** Opening DATA FOR THIS TASK block **

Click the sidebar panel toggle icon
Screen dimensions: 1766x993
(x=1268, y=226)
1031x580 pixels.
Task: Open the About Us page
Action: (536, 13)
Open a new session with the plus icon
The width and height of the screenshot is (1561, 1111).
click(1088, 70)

** Closing DATA FOR THIS TASK block **

**INSTRUCTIONS FOR THE TASK:** Would you reproduce every record above exactly as it appears?

**ANSWER BOX:**
Click the sidebar panel toggle icon
Screen dimensions: 1766x993
(x=1268, y=226)
1031x580 pixels.
Task: Open the About Us page
Action: (536, 13)
Open a new session with the plus icon
The width and height of the screenshot is (1561, 1111).
click(1088, 70)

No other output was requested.